An applicant planning a three-week US vacation who presents a bank statement with a sudden large deposit made two weeks before the interview, with no prior balance history, is likely to face follow-up questions. Consistent transaction history - regular deposits, routine expenses, and a balance that reflects normal savings behavior - is more persuasive than a single large figure.

For applicants who are not self-funding their trip, a financial sponsorship letter from a US-based host (often submitted alongside an Affidavit of Support or a personal letter) can be presented, though this document is not a formal requirement for B visa applicants the way it is for certain immigrant petitions. The letter should include the host’s contact information, their relationship to the applicant, and a statement that they will cover travel and accommodation costs.

Practical Steps Before Your Interview

Preparation matters more than rehearsing scripted answers. Officers can generally tell when an applicant is reciting memorized responses rather than speaking from direct knowledge of their own circumstances. Applicants should be ready to speak naturally about their job responsibilities, their employer’s name and address, their planned itinerary, and the specific friends or family they intend to visit - including those individuals’ visa status in the US if relevant.

Bring original documents to the interview, not only photocopies. These typically include a current passport with at least six months of validity beyond the intended stay, the DS-160 confirmation page, the visa interview appointment confirmation, a recent passport-style photo, and supporting documents related to employment, finances, and the purpose of travel. The consular officer may not ask to see all of these materials, but having them organized and accessible prevents delays.

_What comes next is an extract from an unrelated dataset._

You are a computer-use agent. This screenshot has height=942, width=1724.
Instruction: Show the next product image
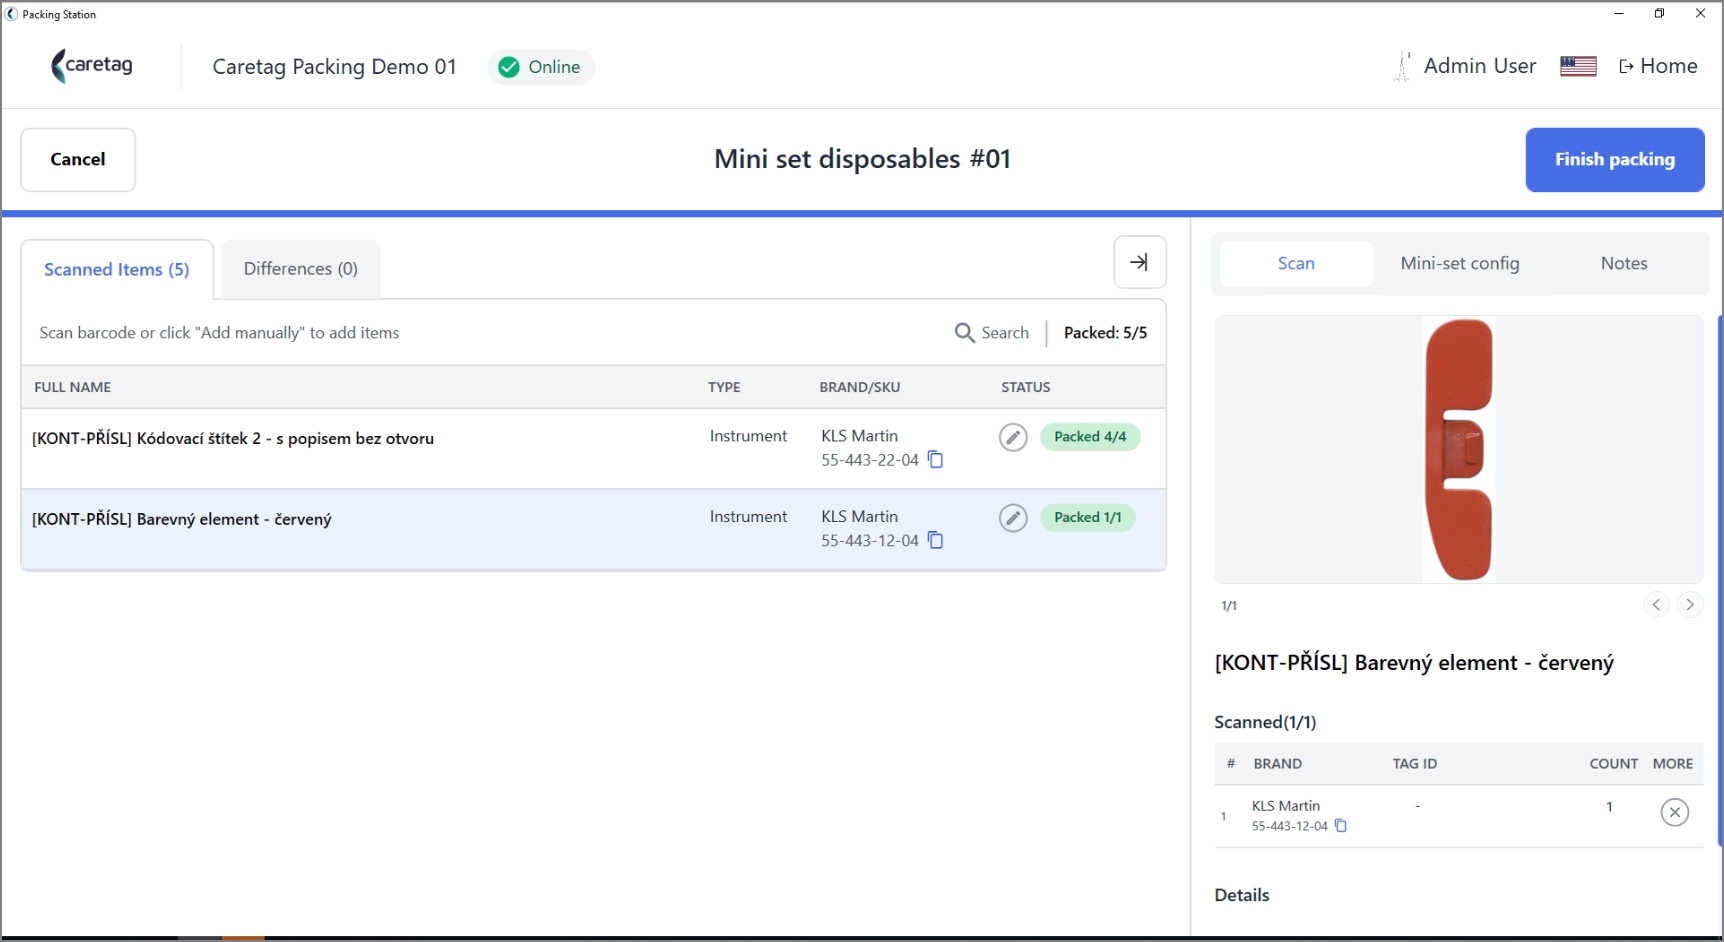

If a visa is denied under INA 214(b), the officer will provide a brief written or verbal explanation. Applicants can reapply, but reapplying without addressing the specific deficiency that led to the refusal is unlikely to produce a different outcome. The State Department’s guidance on 214(b) refusals is available at travel.state.gov, and it notes that a change in the applicant’s circumstances - a new job, marriage, or property ownership - is the most relevant basis for reconsideration.

This article provides general information about the B-1/B-2 visa process and does not constitute legal advice. Consult a licensed immigration attorney for guidance specific to your situation.

The standard processing time for a B visa at most US embassies ranges from a few days to several weeks depending on the post, and current wait times by location are published and updated regularly at travel.state.gov/content/travel/en/us-visas/visa-information-resources/wait-times.html.